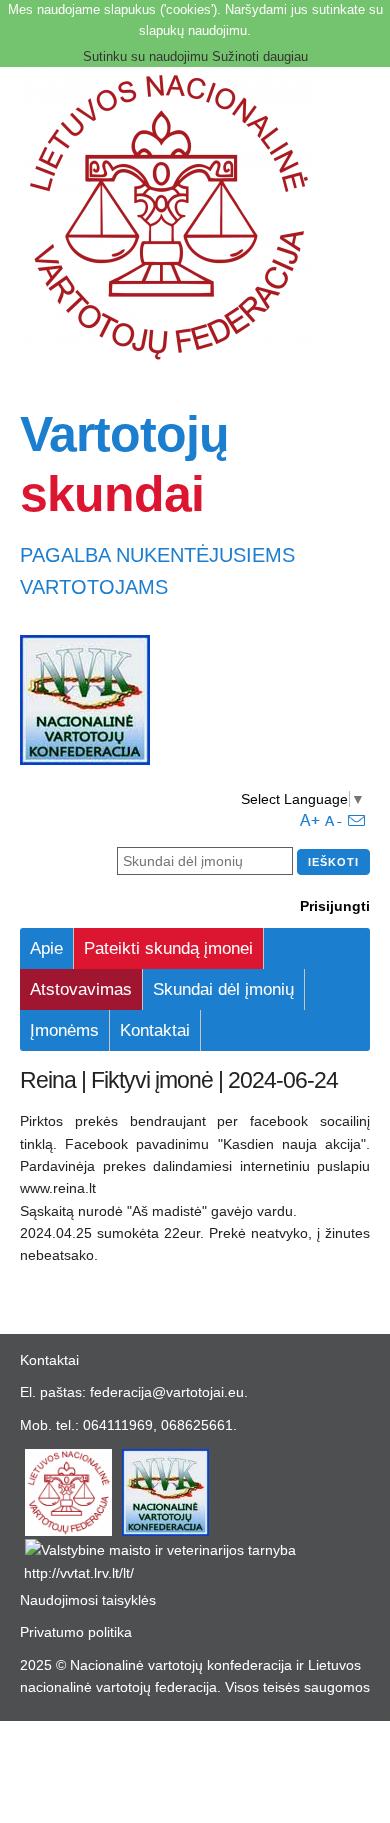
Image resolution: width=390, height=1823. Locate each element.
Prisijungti (335, 906)
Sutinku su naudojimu (145, 56)
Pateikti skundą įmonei (168, 948)
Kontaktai (155, 1030)
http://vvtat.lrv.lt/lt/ (79, 1573)
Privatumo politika (76, 1632)
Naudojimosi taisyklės (88, 1600)
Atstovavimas (81, 989)
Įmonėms (64, 1030)
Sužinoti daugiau (260, 56)
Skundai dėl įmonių (223, 989)
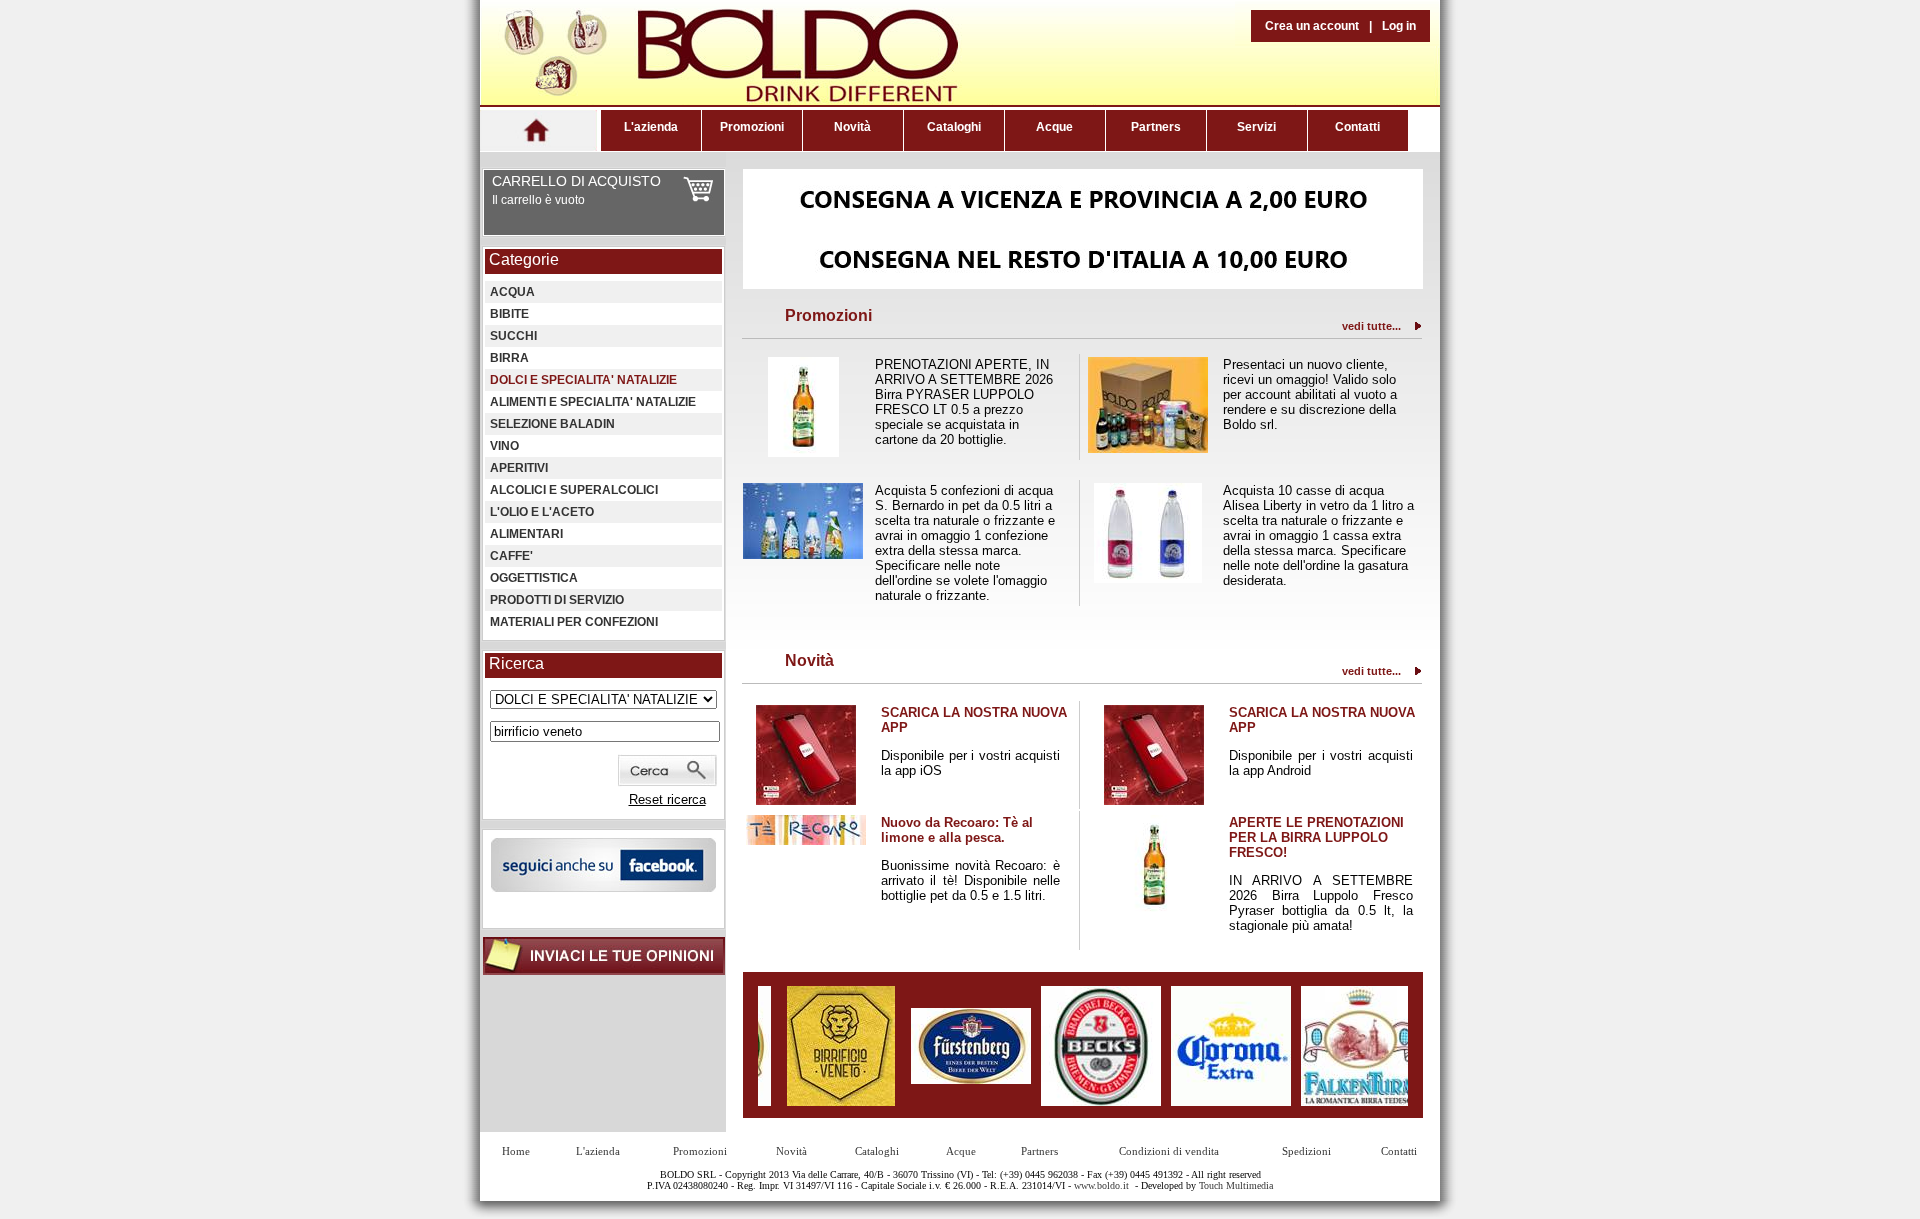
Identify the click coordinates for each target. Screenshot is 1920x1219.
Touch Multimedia (1236, 1185)
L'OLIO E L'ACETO (542, 512)
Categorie (524, 259)
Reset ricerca (667, 799)
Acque (1054, 127)
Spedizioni (1306, 1151)
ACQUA (512, 292)
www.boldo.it (1101, 1185)
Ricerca (516, 663)
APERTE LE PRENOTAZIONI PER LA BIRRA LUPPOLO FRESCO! (1316, 837)
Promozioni (752, 127)
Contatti (1357, 127)
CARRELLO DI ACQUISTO (576, 181)
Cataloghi (954, 127)
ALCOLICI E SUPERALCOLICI (574, 490)
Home (516, 1151)
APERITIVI (519, 468)
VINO (504, 446)
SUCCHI (513, 336)
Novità (852, 127)
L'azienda (651, 127)
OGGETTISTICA (534, 578)
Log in (1399, 26)
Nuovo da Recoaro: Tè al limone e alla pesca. (957, 830)
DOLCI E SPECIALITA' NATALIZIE (583, 380)
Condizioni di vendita (1169, 1151)
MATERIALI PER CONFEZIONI (574, 622)
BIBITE (509, 314)
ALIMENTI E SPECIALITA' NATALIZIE (593, 402)
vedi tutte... (1371, 326)
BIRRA (509, 358)
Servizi (1256, 127)
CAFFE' (511, 556)
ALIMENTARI (526, 534)
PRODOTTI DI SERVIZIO (557, 600)
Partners (1156, 127)
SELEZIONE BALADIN (552, 424)
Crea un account (1312, 26)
-=-=-=-=-
## What you are asked to do
Reproduce, exactly as they stand in the data above, the lines from the one that holds "Reset ricerca (667, 799)" to the one that holds "CARRELLO DI ACQUISTO (576, 181)", inclusive.

## Task result
Reset ricerca (667, 799)
Acque (1054, 127)
Spedizioni (1306, 1151)
ACQUA (512, 292)
www.boldo.it (1101, 1185)
Ricerca (516, 663)
APERTE LE PRENOTAZIONI PER LA BIRRA LUPPOLO FRESCO! (1316, 837)
Promozioni (752, 127)
Contatti (1357, 127)
CARRELLO DI ACQUISTO (576, 181)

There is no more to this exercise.